Exercise requirements
Where does the word "computer" occur in the data below? Copy each line that holds it.

Source information
..............................

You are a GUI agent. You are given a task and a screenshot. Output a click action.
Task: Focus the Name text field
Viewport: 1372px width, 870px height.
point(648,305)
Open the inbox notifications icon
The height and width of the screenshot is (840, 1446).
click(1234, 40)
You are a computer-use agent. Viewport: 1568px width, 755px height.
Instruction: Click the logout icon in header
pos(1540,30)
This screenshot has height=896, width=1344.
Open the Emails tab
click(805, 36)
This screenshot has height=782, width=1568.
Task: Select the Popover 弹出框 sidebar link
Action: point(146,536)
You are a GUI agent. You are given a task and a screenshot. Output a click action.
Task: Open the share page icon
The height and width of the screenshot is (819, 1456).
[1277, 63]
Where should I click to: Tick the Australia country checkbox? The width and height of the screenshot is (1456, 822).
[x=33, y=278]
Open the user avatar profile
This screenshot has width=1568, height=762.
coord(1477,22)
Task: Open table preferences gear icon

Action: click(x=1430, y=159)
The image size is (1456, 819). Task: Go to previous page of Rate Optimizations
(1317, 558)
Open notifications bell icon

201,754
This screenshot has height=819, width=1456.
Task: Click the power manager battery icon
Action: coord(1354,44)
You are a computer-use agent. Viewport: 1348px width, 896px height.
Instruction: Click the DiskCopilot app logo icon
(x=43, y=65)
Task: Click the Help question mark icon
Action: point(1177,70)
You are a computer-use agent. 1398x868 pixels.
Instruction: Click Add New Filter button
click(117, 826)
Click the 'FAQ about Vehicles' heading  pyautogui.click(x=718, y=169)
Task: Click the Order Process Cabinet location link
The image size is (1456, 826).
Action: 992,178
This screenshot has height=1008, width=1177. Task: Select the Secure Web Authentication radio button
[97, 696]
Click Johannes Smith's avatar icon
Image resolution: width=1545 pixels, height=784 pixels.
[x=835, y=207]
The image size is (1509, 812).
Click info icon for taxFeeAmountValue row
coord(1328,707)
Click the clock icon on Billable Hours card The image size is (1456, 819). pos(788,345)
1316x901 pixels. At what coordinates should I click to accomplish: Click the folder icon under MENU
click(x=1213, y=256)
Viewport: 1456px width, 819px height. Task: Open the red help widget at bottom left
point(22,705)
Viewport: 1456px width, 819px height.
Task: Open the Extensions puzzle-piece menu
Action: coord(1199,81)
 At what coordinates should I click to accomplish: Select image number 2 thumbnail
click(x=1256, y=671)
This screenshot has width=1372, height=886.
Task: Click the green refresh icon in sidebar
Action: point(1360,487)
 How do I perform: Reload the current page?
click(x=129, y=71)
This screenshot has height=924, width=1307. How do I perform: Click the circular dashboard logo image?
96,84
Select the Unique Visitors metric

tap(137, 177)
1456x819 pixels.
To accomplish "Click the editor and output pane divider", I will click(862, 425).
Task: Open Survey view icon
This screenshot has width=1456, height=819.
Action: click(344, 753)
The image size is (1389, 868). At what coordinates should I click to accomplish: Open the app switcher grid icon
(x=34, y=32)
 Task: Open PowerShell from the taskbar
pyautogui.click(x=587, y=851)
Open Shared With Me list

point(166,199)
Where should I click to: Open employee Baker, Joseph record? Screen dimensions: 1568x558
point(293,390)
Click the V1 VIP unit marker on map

..............................

Task output
You are a computer-use agent. Viewport: 1568px width, 755px height.
You are a computer-use agent. Viewport: 1348px width, 896px height.
You are a computer-use agent. 1398x868 pixels.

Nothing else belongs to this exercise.